Um elemento importante sobre esse banimento do que vê é que os cristãos foram expulsos da sinagoga, na altura do ano 80 a 90d.C, época da escritura do evangelho de João (90 a 100 dC), por declararem Jesus como Messias. O evangelista vê nesse cego que agora enxerga o retrato de todo cristão que é capaz de declarar o que vê pela fé. Além disso, o fato de ele não ter nome, como a samaritana, permite justamente que cada leitor ou ouvinte do evangelho, possa se colocar no lugar dessa figura, como cego convidado a sair da escuridão. 

“Foi encontrá-lo” (v.35)
O evangelho diz que Jesus soube que o homem havia sido expulso da sinagoga.
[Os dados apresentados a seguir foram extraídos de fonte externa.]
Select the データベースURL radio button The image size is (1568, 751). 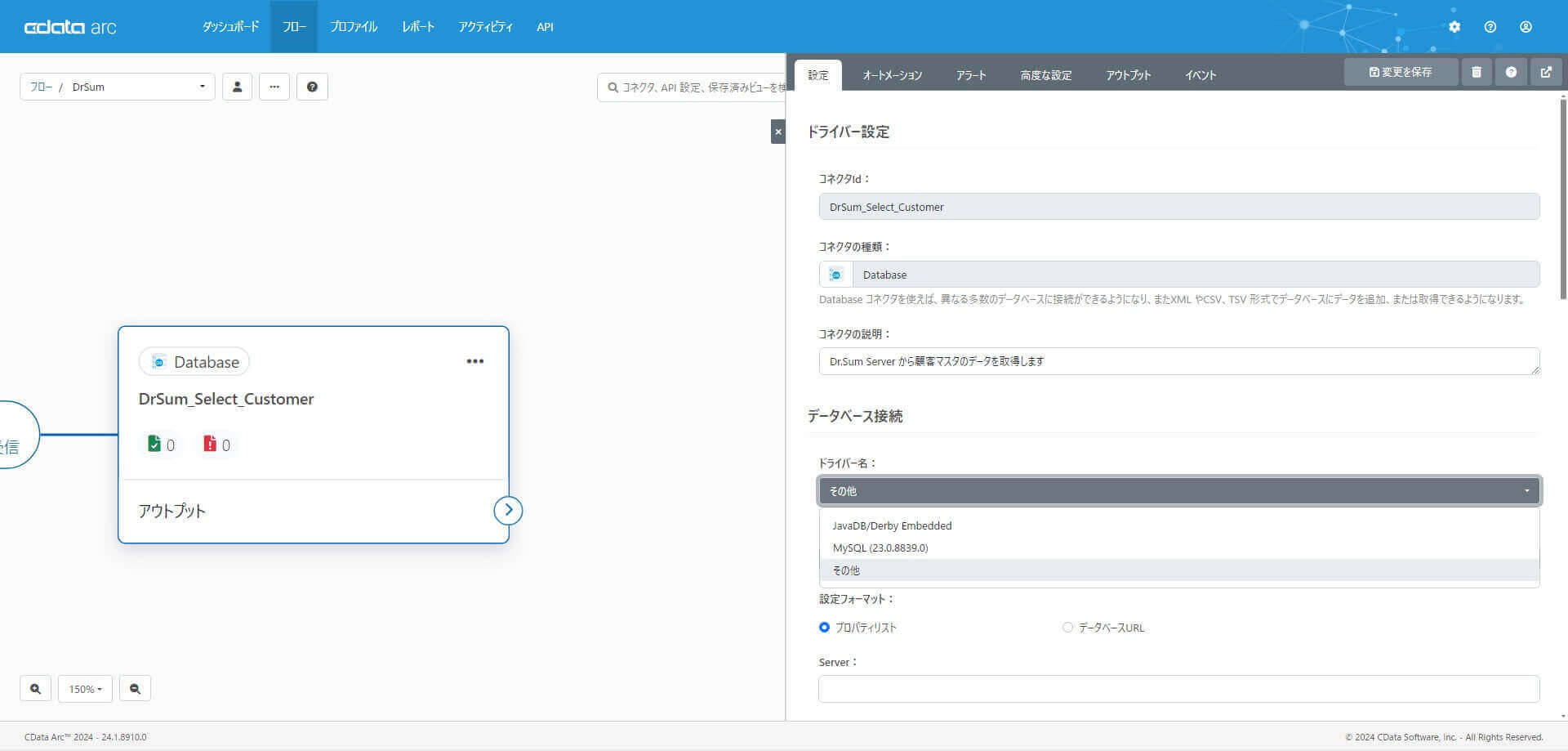tap(1067, 627)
Embora a versão que será lida nas liturgias dirá que Jesus encontrou o homem, a tradução mais precisa é: “foi encontrá-lo”. Isso manifesta a atitude de Jesus em ir ao encontro daqueles que a religião descarta, seja por qual motivo for. O que a religião joga fora, aqueles que ela oprime, a esses Jesus vai procurar. 

“Acreditas no Filho do Homem?” (v.35)
Aquele que vê agora está diante de Jesus e, ao ouvir a questão do Senhor (“acreditas no Filho do Homem?” – v.35), responde: “quem é, Senhor, para que eu creia nele?” (v. 36). A verdadeira visão no evangelho de João é, afinal, esta: a visão da fé. No final das contas, há muitos que enxergam, mas não veem. Interessa é que se possa chegar à fé em que ver e acreditar virem uma e a mesma coisa. Esse jogo é interessante no evangelho: os fariseus são os verdadeiros cegos, apesar de enxergarem; o cego deixou de ser cego, porque creu. Importa, para nós, que crer seja a própria visão, pois felizes os que não viram (enxergaram) e mesmo assim creram (viram) (Jo 20,29).
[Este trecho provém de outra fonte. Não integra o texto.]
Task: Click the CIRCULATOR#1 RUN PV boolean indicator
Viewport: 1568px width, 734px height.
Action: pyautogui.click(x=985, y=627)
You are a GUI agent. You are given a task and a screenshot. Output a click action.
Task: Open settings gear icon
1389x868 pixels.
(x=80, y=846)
Finalmente, é imprescindível mais uma vez notar o itinerário da fé que o que tinha sido cego faz: Jesus era apenas um homem que lhe havia curado, depois um profeta, depois alguém que vinha de Deus e, por fim, o próprio Filho do Homem. A iluminação está completa.

“Porventura nós também somos cegos?” (v.40)
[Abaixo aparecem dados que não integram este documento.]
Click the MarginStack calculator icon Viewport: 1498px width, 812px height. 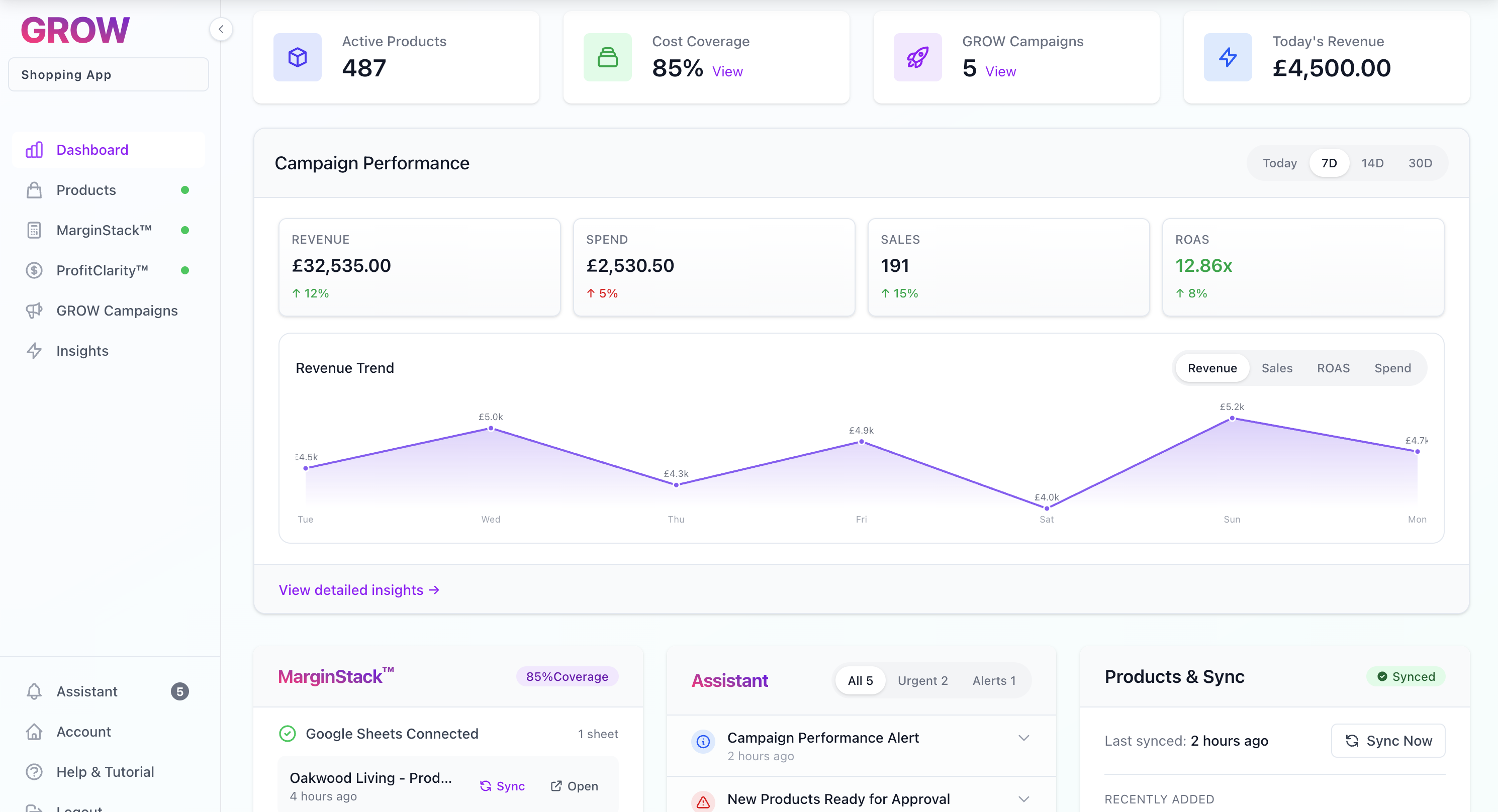tap(34, 230)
Os verdadeiros cegos parecem ser aqueles que sufocam a vida. Não há justificativa para esse tipo de cegueira e nem cura, quando os cegos dessa cegueira creem-se como visionários, “cheios da visão”. É porque dizem “nós vemos”, não se dando conta das próprias cegueiras, que o pecado deles permanece. 

Para rezar
Que a luz de Jesus ilumine também as nossas escuridões, fazendo-nos mais conscientes, livres e com coragem de ser suficiente para enfrentar tudo aquilo que coopera com a escuridão, criando cegos e tutelados. Que as nossas comunidades cristãs sejam corajosas para promover a vida, enfrentando o apego à norma e abrindo-se mais à caridade. Que as imposições de ideias, decisões e normas, bem como o controle, não seja a nossa marca, para que possamos levar a luz de Cristo, ao invés do medo e do autoritarismo que continuam a gerar cegos.